Practical Credit Advice | Closing Credit Cards


Common Credit Advice: Never close a credit card.

If you’re a mortgage or real estate professional, you’ve probably heard (or given) this advice to your clients. I’ve given this advice multiple times to consumers working towards building healthy credit. However, if you’re working with a buyer struggling with credit card debt, it’s important to give better credit advice on this subject.

Closing credit cards while working towards healthy credit is a bad idea, and could potentially negatively impact your credit score. However, after the home purchase is complete (or 6+ months before a home purchase) closing a credit card may be the best thing for your client to avoid future credit challenges.

The key is to make sure you’re not jeopardizing a healthy mix of credit by closing a credit card. If you don’t have at least two revolving lines of credit, an installment loan, and preferably a mortgage, closing a credit card could dramatically drop your credit score. In this situation, you’ll want to look at replacing the high interest credit card with a lower cost option. The drop in credit score will be short lived if you’re diligent about keeping balances below 10% of the available credit limit.

If you have multiple revolving lines of credit, and a good mix of other loan types, closing a credit card will have a short term negative impact on your credit score. We only recommend closing credit cards that are high interest, high cost that keep consumers buried in debt with unnecessary fees and interest. If you keep your other credit card balances low after closing a credit card, it should help you mitigate the hit and maintain a healthy credit score.
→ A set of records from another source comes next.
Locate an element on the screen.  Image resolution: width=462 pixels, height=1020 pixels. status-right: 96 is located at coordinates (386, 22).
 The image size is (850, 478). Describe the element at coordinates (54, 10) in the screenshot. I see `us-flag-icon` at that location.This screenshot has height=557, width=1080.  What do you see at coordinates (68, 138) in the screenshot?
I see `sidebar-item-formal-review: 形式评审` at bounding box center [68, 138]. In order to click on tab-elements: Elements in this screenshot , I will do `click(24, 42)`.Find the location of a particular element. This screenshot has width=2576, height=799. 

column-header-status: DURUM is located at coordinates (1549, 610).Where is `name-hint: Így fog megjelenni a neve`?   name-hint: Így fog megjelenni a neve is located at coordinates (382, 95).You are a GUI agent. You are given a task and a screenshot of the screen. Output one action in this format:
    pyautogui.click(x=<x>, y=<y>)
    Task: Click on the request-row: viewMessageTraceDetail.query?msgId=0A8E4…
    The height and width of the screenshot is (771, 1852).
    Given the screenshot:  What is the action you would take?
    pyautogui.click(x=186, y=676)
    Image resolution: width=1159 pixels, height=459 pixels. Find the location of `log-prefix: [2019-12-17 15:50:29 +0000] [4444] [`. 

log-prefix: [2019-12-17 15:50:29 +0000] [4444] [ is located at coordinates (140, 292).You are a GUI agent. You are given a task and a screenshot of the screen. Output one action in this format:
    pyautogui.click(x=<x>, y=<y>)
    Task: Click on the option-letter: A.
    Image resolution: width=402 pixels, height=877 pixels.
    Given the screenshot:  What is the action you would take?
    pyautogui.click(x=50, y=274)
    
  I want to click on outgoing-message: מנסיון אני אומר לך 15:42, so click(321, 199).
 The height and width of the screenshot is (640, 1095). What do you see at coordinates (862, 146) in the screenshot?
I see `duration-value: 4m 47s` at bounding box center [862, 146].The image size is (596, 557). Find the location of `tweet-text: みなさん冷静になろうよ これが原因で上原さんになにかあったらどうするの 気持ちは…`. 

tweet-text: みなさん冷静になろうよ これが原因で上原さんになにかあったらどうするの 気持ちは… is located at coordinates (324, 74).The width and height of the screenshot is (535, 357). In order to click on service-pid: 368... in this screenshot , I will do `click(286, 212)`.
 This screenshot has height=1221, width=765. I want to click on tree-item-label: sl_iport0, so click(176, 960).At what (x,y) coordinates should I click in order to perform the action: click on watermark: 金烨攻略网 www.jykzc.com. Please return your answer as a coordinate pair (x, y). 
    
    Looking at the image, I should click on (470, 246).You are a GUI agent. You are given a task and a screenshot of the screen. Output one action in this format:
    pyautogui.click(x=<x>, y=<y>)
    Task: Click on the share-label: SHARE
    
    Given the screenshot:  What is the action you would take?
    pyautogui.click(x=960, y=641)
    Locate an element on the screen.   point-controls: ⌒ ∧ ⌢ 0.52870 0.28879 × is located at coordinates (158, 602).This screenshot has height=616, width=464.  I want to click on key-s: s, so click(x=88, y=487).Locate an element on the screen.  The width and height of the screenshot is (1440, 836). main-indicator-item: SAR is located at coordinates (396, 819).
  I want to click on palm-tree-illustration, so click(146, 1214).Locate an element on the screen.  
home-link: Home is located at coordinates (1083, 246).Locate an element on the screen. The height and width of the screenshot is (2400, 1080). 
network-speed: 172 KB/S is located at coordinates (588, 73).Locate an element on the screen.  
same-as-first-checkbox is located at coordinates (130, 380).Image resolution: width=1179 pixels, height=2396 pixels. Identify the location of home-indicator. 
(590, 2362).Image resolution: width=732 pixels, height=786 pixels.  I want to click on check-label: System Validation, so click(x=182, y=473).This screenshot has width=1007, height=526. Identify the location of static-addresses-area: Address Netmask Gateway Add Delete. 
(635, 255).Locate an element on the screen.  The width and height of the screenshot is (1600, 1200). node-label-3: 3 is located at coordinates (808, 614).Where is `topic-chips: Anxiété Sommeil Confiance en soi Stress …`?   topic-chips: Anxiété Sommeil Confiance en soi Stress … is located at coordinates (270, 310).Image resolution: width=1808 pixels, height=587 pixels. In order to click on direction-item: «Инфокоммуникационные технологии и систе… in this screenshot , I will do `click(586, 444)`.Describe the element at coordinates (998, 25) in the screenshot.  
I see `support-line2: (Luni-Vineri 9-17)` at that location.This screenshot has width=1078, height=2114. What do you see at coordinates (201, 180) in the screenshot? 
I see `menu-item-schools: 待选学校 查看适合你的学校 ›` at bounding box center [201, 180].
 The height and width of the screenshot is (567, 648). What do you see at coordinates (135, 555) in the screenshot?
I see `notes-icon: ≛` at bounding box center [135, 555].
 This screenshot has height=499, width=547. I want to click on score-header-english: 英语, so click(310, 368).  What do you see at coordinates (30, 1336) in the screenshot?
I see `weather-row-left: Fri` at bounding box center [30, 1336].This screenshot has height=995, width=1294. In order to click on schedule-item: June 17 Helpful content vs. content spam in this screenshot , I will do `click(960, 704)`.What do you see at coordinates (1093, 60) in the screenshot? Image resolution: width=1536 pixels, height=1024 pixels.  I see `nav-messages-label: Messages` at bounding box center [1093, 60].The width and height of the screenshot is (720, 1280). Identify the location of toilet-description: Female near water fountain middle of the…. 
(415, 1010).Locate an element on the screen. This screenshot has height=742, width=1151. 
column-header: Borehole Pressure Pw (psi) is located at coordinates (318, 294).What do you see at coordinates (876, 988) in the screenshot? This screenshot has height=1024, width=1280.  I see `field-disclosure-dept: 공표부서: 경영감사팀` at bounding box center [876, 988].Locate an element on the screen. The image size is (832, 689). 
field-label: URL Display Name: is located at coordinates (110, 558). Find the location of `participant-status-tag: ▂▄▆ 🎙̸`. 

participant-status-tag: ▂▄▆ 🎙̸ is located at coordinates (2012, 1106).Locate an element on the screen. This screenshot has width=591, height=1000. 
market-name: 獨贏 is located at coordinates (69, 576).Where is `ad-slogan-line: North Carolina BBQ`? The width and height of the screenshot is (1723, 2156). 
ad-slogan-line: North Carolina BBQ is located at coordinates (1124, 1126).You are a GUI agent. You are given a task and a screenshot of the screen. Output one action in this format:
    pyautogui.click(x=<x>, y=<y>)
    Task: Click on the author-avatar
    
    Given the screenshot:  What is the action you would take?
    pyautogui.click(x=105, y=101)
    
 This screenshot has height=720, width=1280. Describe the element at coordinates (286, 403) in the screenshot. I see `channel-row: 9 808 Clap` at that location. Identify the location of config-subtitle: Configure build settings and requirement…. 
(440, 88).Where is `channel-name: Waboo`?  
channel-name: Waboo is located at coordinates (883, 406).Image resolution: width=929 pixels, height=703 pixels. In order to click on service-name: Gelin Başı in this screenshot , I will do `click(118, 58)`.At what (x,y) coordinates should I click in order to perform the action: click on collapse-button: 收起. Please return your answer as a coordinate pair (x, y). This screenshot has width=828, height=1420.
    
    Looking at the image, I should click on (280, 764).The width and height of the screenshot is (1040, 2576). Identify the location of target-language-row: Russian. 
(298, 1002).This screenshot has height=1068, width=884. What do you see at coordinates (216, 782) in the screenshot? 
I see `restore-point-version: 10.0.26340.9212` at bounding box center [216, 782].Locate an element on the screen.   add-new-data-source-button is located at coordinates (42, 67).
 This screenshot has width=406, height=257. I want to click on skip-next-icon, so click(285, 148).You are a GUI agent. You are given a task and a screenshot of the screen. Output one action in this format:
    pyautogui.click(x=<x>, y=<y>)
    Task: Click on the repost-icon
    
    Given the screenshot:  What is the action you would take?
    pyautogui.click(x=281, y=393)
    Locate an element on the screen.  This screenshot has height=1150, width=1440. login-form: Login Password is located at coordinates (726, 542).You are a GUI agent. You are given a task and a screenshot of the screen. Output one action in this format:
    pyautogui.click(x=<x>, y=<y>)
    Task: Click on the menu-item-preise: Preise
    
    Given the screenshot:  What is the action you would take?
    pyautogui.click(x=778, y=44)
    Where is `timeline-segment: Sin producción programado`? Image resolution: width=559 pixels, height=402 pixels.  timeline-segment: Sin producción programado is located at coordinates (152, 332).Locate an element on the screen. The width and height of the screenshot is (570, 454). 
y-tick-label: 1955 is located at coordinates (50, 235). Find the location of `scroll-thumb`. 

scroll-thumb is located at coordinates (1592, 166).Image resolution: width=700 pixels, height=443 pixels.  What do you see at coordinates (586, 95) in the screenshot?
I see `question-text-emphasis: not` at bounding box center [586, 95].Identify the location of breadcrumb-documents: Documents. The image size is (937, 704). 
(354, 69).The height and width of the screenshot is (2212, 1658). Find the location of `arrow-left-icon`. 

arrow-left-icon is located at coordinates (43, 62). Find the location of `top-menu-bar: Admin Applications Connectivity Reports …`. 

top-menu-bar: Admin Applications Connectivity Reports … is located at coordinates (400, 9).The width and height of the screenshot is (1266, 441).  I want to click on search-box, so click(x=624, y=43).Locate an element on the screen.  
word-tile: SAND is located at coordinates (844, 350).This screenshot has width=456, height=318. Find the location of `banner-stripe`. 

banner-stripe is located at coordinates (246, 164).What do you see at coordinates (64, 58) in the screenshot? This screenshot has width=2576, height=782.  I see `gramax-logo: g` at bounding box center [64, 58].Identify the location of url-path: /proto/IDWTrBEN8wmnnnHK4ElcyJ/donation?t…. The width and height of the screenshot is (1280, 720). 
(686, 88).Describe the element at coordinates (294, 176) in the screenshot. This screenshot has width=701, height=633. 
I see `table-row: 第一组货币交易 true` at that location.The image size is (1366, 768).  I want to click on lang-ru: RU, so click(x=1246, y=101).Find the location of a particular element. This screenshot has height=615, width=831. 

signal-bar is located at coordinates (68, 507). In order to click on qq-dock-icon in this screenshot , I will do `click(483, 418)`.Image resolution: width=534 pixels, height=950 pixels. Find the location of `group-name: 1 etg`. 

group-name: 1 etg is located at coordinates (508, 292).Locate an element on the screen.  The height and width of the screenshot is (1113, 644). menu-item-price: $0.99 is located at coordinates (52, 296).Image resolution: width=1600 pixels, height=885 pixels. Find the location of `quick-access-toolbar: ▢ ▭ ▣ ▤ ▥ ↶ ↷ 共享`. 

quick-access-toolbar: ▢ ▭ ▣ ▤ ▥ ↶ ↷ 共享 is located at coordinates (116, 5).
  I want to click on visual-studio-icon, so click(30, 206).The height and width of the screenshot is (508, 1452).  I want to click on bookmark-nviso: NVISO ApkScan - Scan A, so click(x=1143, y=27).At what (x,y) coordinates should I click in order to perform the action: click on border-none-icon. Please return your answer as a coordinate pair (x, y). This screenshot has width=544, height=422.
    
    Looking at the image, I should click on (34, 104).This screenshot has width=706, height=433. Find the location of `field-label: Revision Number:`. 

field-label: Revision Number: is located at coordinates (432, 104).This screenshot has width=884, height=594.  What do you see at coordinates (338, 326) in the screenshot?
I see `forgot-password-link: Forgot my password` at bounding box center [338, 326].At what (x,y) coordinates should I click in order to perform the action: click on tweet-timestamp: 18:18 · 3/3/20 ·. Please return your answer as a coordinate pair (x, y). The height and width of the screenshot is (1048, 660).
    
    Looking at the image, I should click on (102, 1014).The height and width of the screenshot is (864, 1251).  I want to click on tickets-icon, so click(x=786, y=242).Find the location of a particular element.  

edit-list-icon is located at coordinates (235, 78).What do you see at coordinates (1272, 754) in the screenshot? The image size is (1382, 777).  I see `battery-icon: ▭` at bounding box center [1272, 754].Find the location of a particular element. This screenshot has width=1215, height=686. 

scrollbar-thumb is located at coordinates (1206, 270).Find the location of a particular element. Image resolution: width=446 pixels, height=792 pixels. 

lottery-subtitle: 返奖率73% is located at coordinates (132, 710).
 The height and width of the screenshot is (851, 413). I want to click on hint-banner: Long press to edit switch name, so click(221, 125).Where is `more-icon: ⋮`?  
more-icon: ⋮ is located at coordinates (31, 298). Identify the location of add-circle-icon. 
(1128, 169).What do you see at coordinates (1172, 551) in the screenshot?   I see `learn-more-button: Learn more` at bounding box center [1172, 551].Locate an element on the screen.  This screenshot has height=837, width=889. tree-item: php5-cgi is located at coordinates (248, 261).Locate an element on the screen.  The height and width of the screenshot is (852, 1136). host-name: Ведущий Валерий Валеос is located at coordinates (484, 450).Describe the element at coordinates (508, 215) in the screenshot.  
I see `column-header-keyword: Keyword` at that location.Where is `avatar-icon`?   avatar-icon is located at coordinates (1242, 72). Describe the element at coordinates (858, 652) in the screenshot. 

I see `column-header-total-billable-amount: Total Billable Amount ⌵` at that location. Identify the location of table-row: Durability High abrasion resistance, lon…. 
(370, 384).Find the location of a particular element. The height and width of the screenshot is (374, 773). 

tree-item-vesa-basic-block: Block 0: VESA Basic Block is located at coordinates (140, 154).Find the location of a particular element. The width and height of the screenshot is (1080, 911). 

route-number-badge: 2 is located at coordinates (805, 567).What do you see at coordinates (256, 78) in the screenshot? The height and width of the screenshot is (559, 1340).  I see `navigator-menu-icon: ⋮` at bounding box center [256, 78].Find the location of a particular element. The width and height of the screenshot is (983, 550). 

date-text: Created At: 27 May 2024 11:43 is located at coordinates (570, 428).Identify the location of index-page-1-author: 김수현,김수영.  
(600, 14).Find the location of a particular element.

Ultimately, closing a credit card makes sense if it is a threat your overall credit health. Avoid closing credit cards while trying to qualify for a home loan or any purchase on credit. In addition, be sure to replace any high interest, high cost credit cards with low cost options if it is impacting the overall mix of credit on your credit profile. With credit card debt officially exceeding pre-recession levels, topping $1.07 trillion dollars, helping consumers avoid future credit challenges is smart business.